* Begin Selected passage *

The Society of Catholic Social Scientists (SCSS) is a US-based non-profit organization founded in 1992 by Stephen M. Krason of Franciscan University of Steubenville at the Pittsburgh Hilton hotel and recognized as a non-profit by the US Internal Revenue Service in 1999. The SCSS offers a Master of Theology degree program in Catholic social thought at Steubenville, Ohio, as well as holding an annual meeting and conference, and publushing an academic journal, The Catholic Social Science Review.

The organization's mission is to "bring rigorous, credible scholarship to political, social and economic questions"  through a collegiality of Catholic scholars, professors, researchers, practitioners, and writers who "approach their work in both a scholarly and evangelical spirit."  The organization publishes The Catholic Social Science Review, an interdisciplinary, peer-reviewed journal of original articles and reviews in the social sciences and the humanities.

* End Selected passage *
* Begin Provided material *

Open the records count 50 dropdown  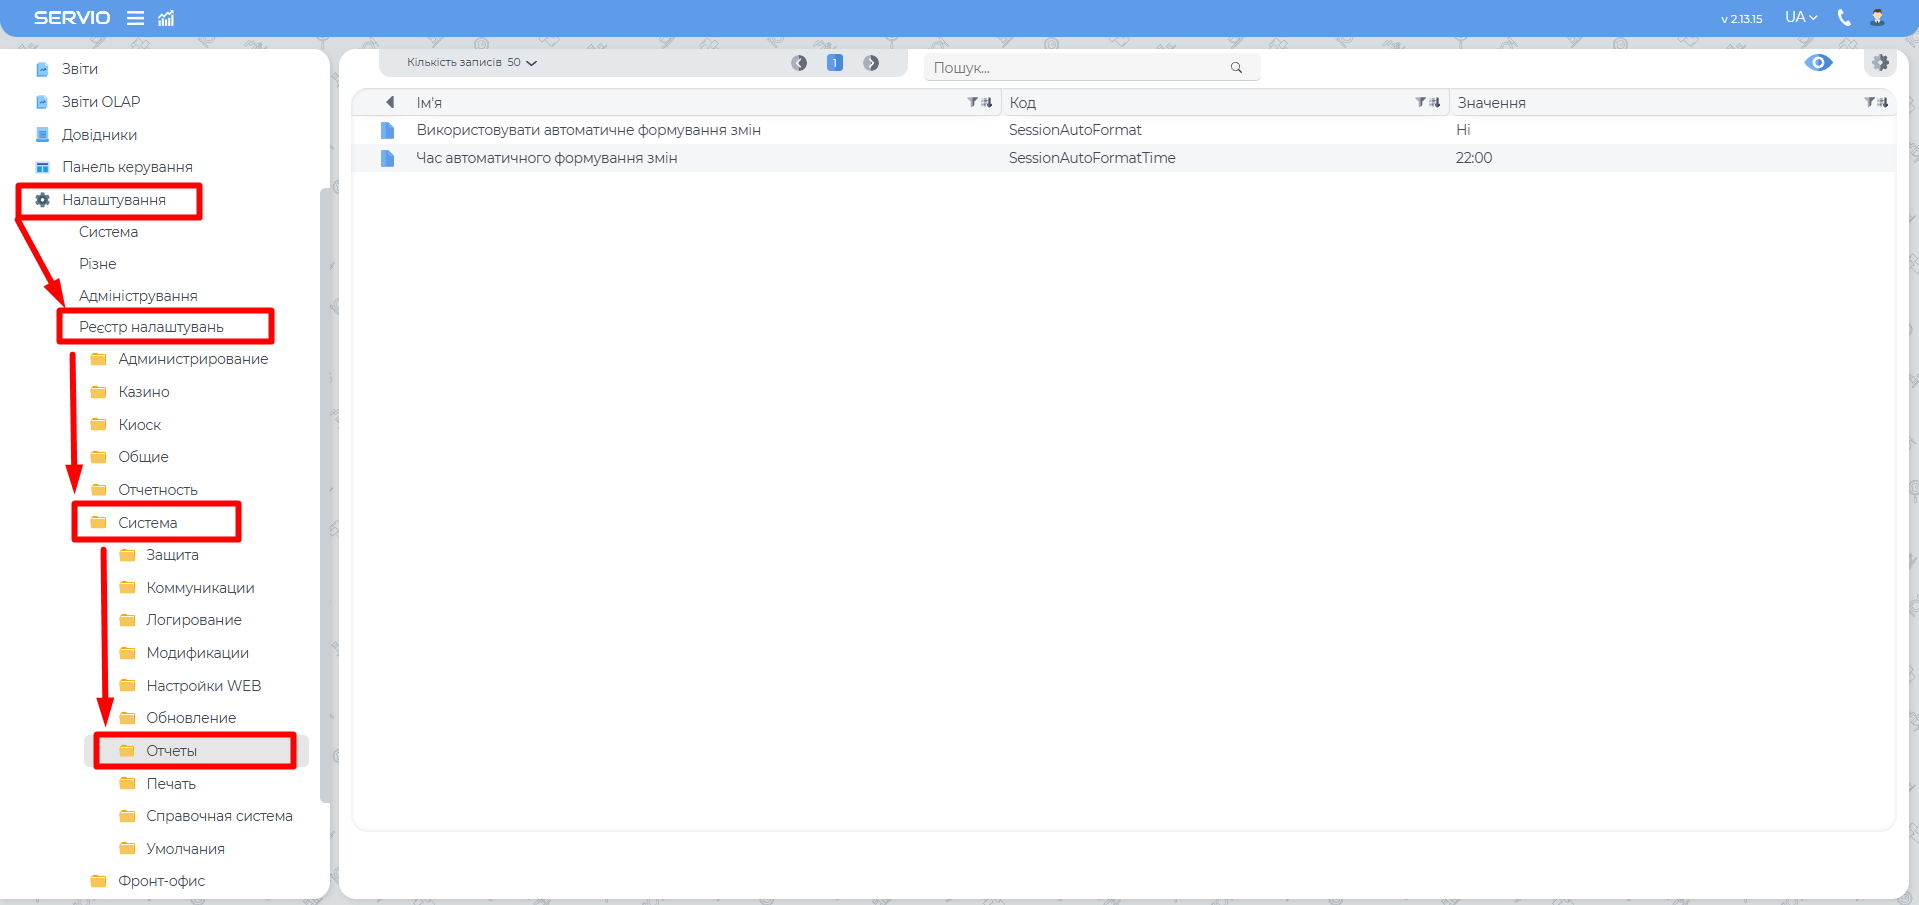pyautogui.click(x=472, y=63)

* End Provided material *

» **Task**
Using the text about the Society of Catholic Social Scientists, answer:
(a) In what year was the society founded?
(b) What degree program does the society offer, and where?
(c) What kind of journal is The Catholic Social Science Review?
The material has no connection to the text about the Society of Catholic Social Scientists.

» **Full answer**
(a) 1992.
(b) A Master of Theology degree program in Catholic social thought, at Steubenville, Ohio.
(c) An interdisciplinary, peer-reviewed journal of original articles and reviews in the social sciences and the humanities.